TASK OBJECTIVE — The expected output is every entry, repeated exactly.

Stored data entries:

==================================================

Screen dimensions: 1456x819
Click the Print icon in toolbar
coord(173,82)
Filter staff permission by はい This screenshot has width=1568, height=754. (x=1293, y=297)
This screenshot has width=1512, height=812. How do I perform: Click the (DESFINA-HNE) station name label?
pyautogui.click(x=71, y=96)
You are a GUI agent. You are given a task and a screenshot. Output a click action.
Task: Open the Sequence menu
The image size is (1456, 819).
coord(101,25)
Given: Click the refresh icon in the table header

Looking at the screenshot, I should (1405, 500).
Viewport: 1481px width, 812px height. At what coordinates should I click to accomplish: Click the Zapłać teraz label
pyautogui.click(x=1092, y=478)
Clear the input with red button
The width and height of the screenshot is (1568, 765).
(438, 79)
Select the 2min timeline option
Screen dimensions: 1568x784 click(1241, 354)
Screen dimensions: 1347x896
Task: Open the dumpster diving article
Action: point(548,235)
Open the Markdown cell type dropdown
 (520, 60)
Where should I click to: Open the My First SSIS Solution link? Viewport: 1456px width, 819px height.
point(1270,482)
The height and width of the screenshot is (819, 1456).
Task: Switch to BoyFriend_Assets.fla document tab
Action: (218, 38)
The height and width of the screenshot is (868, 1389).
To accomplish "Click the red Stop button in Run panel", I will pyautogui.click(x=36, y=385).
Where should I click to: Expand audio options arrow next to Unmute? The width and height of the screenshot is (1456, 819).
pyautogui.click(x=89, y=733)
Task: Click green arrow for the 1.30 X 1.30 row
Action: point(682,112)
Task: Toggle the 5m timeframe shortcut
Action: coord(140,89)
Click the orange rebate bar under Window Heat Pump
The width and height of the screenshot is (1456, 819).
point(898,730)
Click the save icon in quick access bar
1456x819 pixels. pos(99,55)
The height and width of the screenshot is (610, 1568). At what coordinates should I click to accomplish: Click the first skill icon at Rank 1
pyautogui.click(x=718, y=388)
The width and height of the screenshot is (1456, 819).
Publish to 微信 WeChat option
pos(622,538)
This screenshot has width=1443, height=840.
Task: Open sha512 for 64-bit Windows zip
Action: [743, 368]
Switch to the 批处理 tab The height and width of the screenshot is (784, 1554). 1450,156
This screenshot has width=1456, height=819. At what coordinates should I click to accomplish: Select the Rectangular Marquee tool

==================================================

TASK RESPONSE —
Screen dimensions: 1456x819
Click the Print icon in toolbar
coord(173,82)
Filter staff permission by はい This screenshot has width=1568, height=754. (x=1293, y=297)
This screenshot has width=1512, height=812. How do I perform: Click the (DESFINA-HNE) station name label?
pyautogui.click(x=71, y=96)
You are a GUI agent. You are given a task and a screenshot. Output a click action.
Task: Open the Sequence menu
The image size is (1456, 819).
coord(101,25)
Given: Click the refresh icon in the table header

Looking at the screenshot, I should (1405, 500).
Viewport: 1481px width, 812px height. At what coordinates should I click to accomplish: Click the Zapłać teraz label
pyautogui.click(x=1092, y=478)
Clear the input with red button
The width and height of the screenshot is (1568, 765).
(438, 79)
Select the 2min timeline option
Screen dimensions: 1568x784 click(1241, 354)
Screen dimensions: 1347x896
Task: Open the dumpster diving article
Action: point(548,235)
Open the Markdown cell type dropdown
 (520, 60)
Where should I click to: Open the My First SSIS Solution link? Viewport: 1456px width, 819px height.
point(1270,482)
The height and width of the screenshot is (819, 1456).
Task: Switch to BoyFriend_Assets.fla document tab
Action: (218, 38)
The height and width of the screenshot is (868, 1389).
To accomplish "Click the red Stop button in Run panel", I will pyautogui.click(x=36, y=385).
Where should I click to: Expand audio options arrow next to Unmute? The width and height of the screenshot is (1456, 819).
pyautogui.click(x=89, y=733)
Task: Click green arrow for the 1.30 X 1.30 row
Action: point(682,112)
Task: Toggle the 5m timeframe shortcut
Action: coord(140,89)
Click the orange rebate bar under Window Heat Pump
The width and height of the screenshot is (1456, 819).
point(898,730)
Click the save icon in quick access bar
1456x819 pixels. pos(99,55)
The height and width of the screenshot is (610, 1568). At what coordinates should I click to accomplish: Click the first skill icon at Rank 1
pyautogui.click(x=718, y=388)
The width and height of the screenshot is (1456, 819).
Publish to 微信 WeChat option
pos(622,538)
This screenshot has width=1443, height=840.
Task: Open sha512 for 64-bit Windows zip
Action: [743, 368]
Switch to the 批处理 tab The height and width of the screenshot is (784, 1554). 1450,156
This screenshot has width=1456, height=819. At what coordinates should I click to accomplish: Select the Rectangular Marquee tool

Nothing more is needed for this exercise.